WALHI dan Pengaruhnya terhadap Regulasi Nasional dan Internasional
WALHI memiliki pengaruh besar dalam pembentukan regulasi lingkungan di tingkat nasional maupun internasional. Organisasi ini bekerja sebagai pengawas independen dan penasihat kebijakan, memastikan bahwa pembangunan ekonomi tidak mengorbankan kelestarian lingkungan dan hak masyarakat terdampak.
Advokasi kebijakan yang dilakukan oleh wahana lingkungan hidup indonesia mencakup masukan terhadap rancangan undang-undang, audit proyek pembangunan, serta pengawasan implementasi regulasi pemerintah. WALHI menggunakan data ilmiah, laporan lapangan, dan partisipasi masyarakat sebagai dasar argumen agar kebijakan yang dihasilkan lebih berpihak pada keberlanjutan ekologis.
Selain itu, WALHI membangun jaringan internasional melalui keanggotaan di Friends of the Earth International (FoEI) dan organisasi lingkungan global lainnya. Dukungan dari organisasi lingkungan nasional dan internasional memungkinkan WALHI berbagi pengalaman, strategi advokasi, dan rekomendasi kebijakan dengan pemerintah, serta mendapatkan pengakuan di forum internasional.
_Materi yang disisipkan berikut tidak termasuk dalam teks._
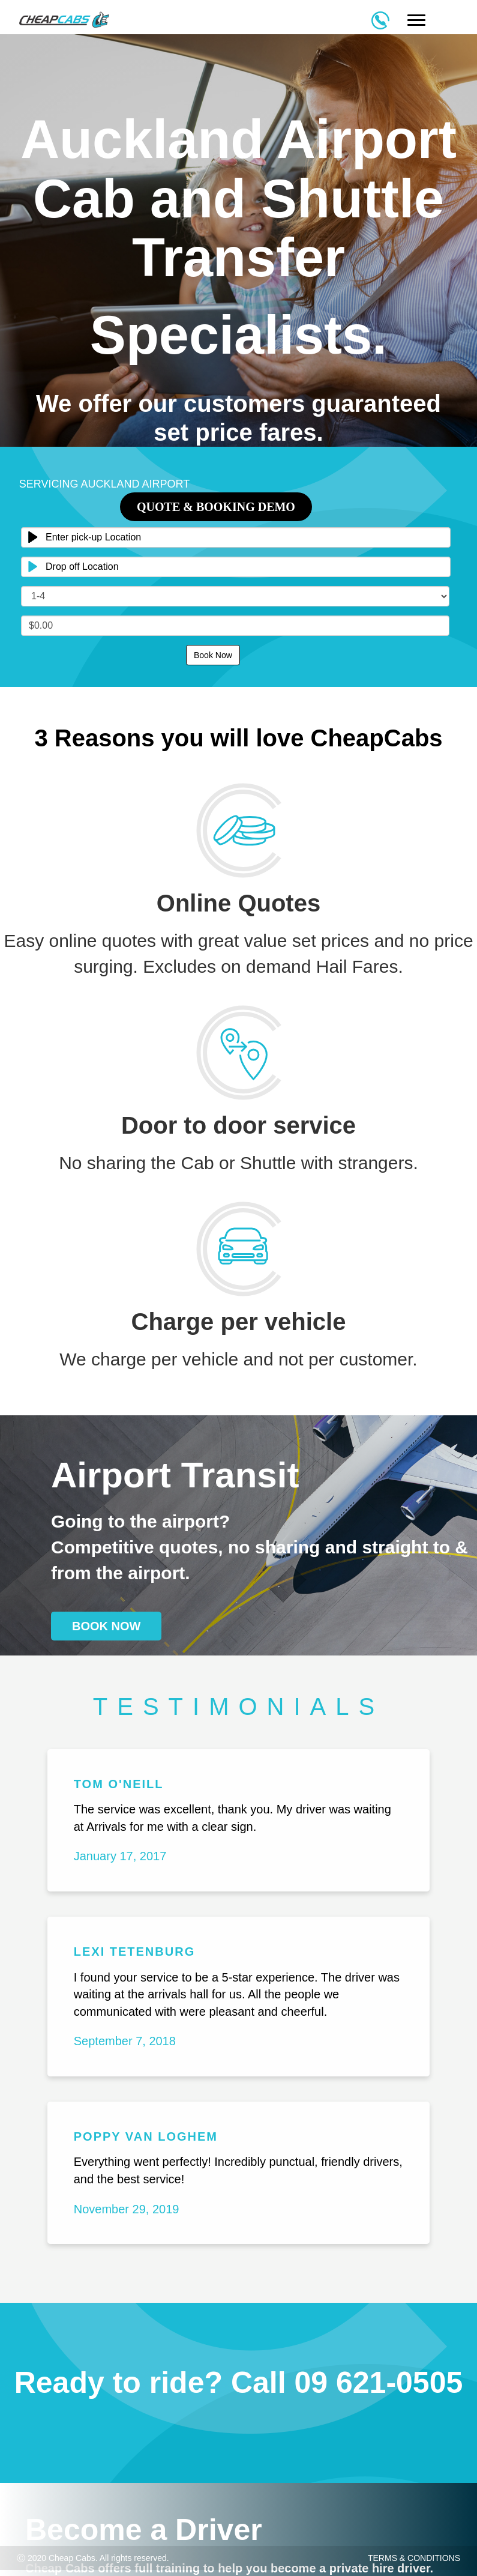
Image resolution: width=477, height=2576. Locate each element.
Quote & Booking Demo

Hal ini meningkatkan tekanan agar kebijakan nasional sejalan dengan standar global keberlanjutan.
Beberapa keberhasilan WALHI dalam memengaruhi regulasi termasuk revisi izin pertambangan yang merusak lingkungan, pengesahan peraturan konservasi hutan, dan penetapan kawasan lindung. Organisasi ini juga mendorong transparansi dalam proyek pembangunan, sehingga masyarakat dapat mengakses informasi terkait izin, dampak, dan tanggung jawab perusahaan.
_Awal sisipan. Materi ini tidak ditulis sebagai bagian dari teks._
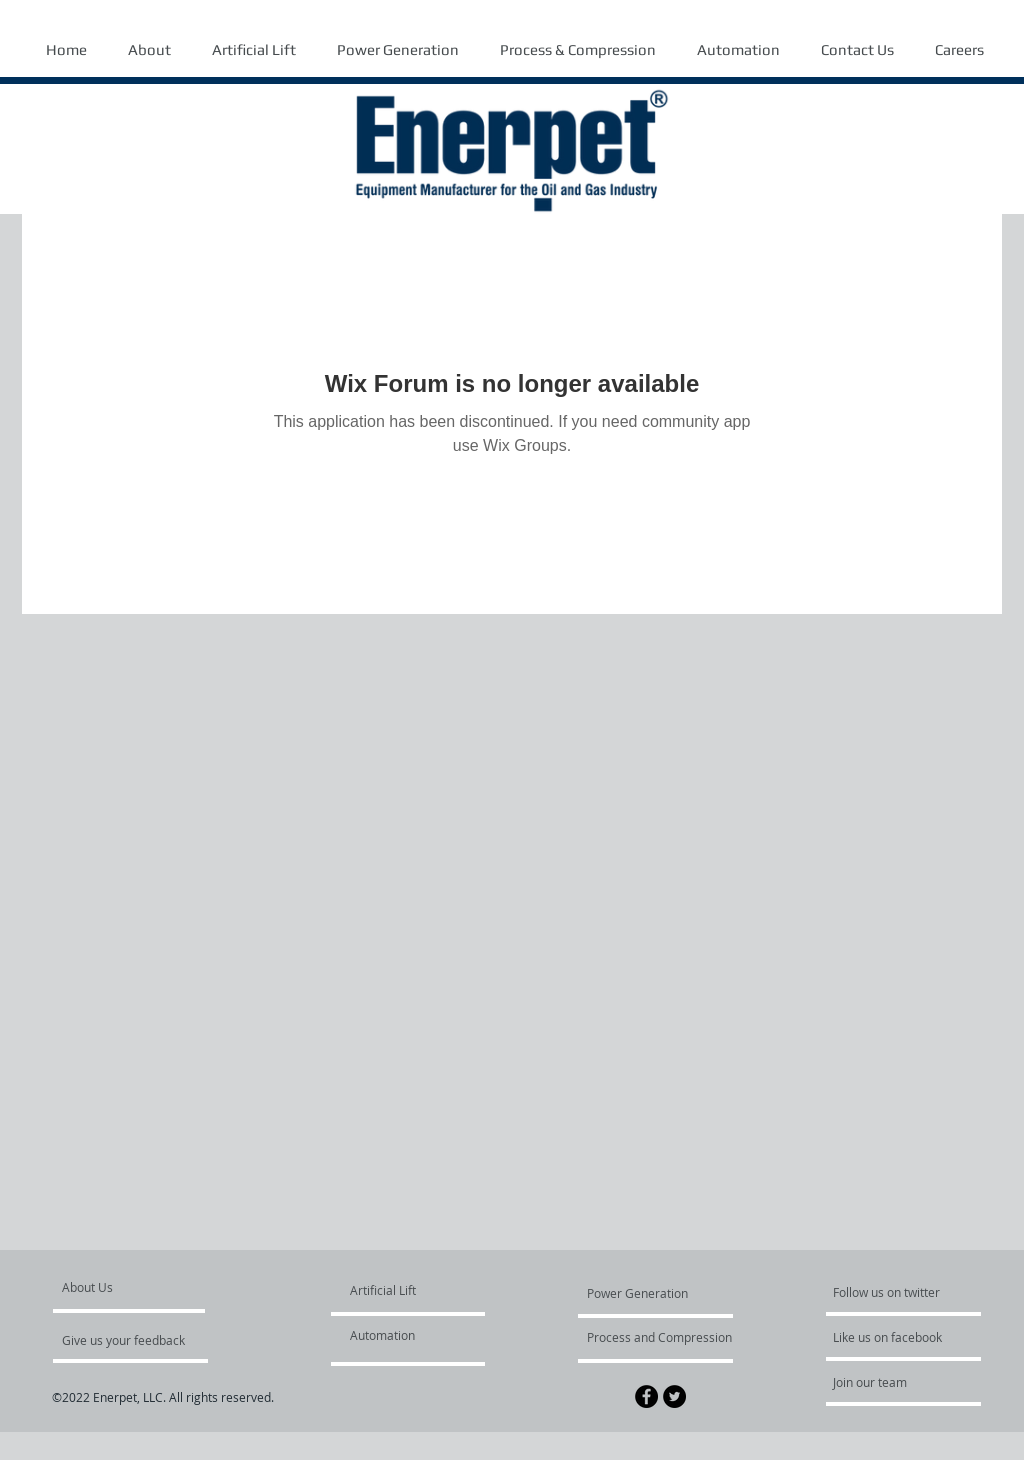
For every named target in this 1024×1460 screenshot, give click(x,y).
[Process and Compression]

Dengan pengaruh yang kuat terhadap regulasi nasional dan internasional, WALHI memastikan pembangunan berkelanjutan menjadi prioritas. Organisasi ini membuktikan bahwa lembaga non-pemerintah dapat memainkan peran penting dalam menjaga keseimbangan antara pertumbuhan ekonomi, kelestarian lingkungan, dan hak masyarakat, sekaligus memperkuat posisi Indonesia di kancah global dalam isu lingkungan.